Правая рука продолжает ласкать ствол. Вверх, вниз, уже чувствую, как приближается конец, но не хочу дрочить сам и убираю дрожащую руку.

Вместо этого медленно ложусь рядом с предательницей и кончиком пальца, почти касаюсь груди.

Наверное, все-таки слишком шумно потому что Олеся открывает глаза, и словно чего-то испугавшись, пытается сесть, но я ей не даю.

Толкаю обратно на кровать, а в следующий миг сажаю себе на грудь. Дурею, от того, как нежные половые губки и клитор трется об мою влажную кожу.

— Доброе утро, господин, — шепчет она, потупив взор и пытается прикрыть грудь от моего жадного взгляда, но я резко бью ее по руке, а затем по груди для профилактики. Она вскрикивает, и этот звук добавляет жара в мою топку похоти.
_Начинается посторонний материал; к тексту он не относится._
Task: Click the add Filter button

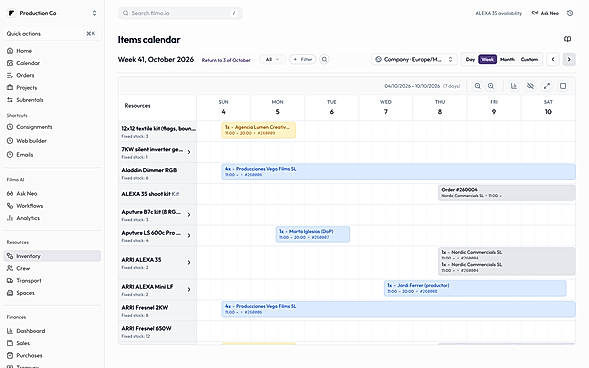Action: click(x=302, y=59)
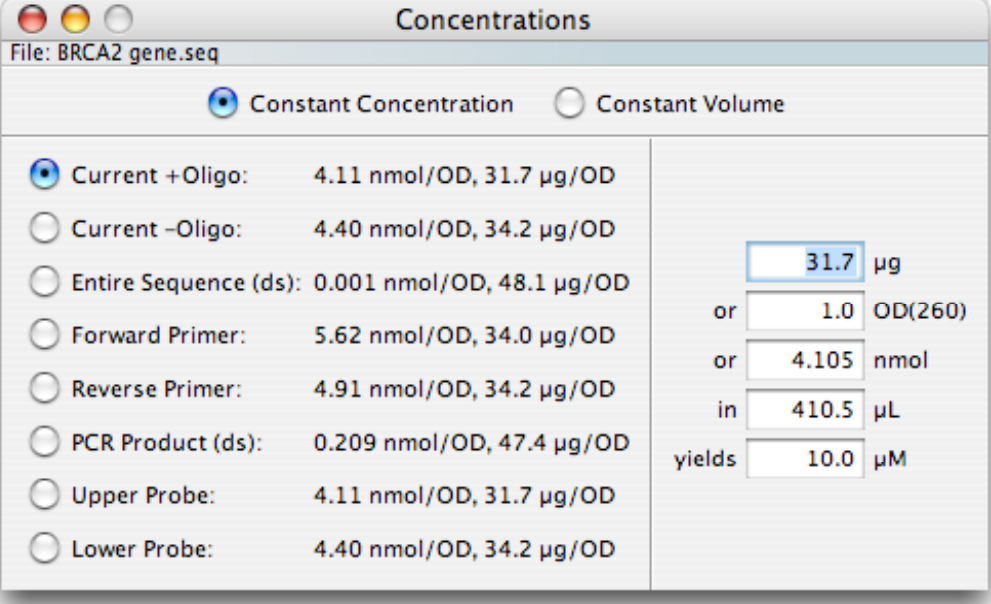Minimize the window with the yellow button

pyautogui.click(x=75, y=19)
— Ты будешь ходить голой, пока я не скажу одеться, — угрожающе говорю, и опускаю руки, на мягкие упругие бедра, постоянно наблюдаю, как складочки раздвигаются, когда она делает очередной круг своей попкой.

Задаю темп. Быстрее. Быстрее. Энергичнее. Крути своей жопой сука!

— Одежду тебе придется заслужить. Понимаешь?

— Да, — шепчет она, закатывая глаза, от того как ее клитор трется об мою кожу.

Сильнее. Сильнее.

— Ты ничтожество, тряпка, потаскуха, — рычу, снова шлепаю по груди, а затем пока она не кончила, поднимаю ее выше и сажаю себе на лицо. — Крути, сука, жопой и кричи, потому что сейчас ты будешь рыдать.

И пока она елозит по моему лицу своей сладко — пахнущей промежностью, я жадно вылизываю узкую пещеру, глотаю смазку и продолжаю колоть Олесю языком.

Снова и снова.

Одна рука поднимается, стискивает грудь, другая задницу, а слух услаждают ее стоны и крики, которыми она захлебывается, дрожит всем телом, когда я увеличиваю скорость движений и силу давления.